THE PROBLEM — Would you copy out only the lines from the one with "Task: Select Body Vertical track button" to the end of the records, exactly as they stand?
*** DATA SHOWN ***
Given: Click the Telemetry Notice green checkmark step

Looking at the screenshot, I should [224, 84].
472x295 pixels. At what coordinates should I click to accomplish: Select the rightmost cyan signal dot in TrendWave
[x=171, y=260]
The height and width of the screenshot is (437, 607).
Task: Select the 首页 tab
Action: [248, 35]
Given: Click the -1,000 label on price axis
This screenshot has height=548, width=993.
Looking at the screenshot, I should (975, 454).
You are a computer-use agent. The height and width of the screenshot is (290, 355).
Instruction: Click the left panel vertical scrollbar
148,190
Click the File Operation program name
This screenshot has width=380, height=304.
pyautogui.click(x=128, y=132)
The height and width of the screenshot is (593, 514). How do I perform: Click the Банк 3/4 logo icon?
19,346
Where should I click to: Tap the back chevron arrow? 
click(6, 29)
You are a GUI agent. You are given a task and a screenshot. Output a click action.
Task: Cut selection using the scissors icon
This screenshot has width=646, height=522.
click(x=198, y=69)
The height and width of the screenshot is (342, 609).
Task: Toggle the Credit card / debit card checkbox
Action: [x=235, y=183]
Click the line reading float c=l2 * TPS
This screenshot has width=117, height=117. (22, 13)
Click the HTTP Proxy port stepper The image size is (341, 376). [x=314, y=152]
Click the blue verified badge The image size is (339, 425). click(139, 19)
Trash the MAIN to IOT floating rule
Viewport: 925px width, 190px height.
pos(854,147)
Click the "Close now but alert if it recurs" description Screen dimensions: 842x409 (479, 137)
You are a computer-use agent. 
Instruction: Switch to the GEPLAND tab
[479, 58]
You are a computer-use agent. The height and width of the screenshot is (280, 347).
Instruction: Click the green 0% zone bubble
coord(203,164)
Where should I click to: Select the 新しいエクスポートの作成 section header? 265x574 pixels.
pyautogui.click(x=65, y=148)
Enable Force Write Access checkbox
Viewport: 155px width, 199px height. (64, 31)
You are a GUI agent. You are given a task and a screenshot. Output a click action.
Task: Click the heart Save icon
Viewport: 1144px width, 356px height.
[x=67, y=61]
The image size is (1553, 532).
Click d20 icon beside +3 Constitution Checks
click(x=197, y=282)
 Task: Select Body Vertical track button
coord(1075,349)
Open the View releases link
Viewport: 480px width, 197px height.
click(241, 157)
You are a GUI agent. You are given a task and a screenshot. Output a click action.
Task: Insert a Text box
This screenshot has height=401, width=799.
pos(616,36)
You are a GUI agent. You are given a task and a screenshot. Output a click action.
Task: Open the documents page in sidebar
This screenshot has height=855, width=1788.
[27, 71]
*** End of DATA SHOWN ***
PROBLEM SOLUTION —
 Task: Select Body Vertical track button
coord(1075,349)
Open the View releases link
Viewport: 480px width, 197px height.
click(241, 157)
You are a GUI agent. You are given a task and a screenshot. Output a click action.
Task: Insert a Text box
This screenshot has height=401, width=799.
pos(616,36)
You are a GUI agent. You are given a task and a screenshot. Output a click action.
Task: Open the documents page in sidebar
This screenshot has height=855, width=1788.
[27, 71]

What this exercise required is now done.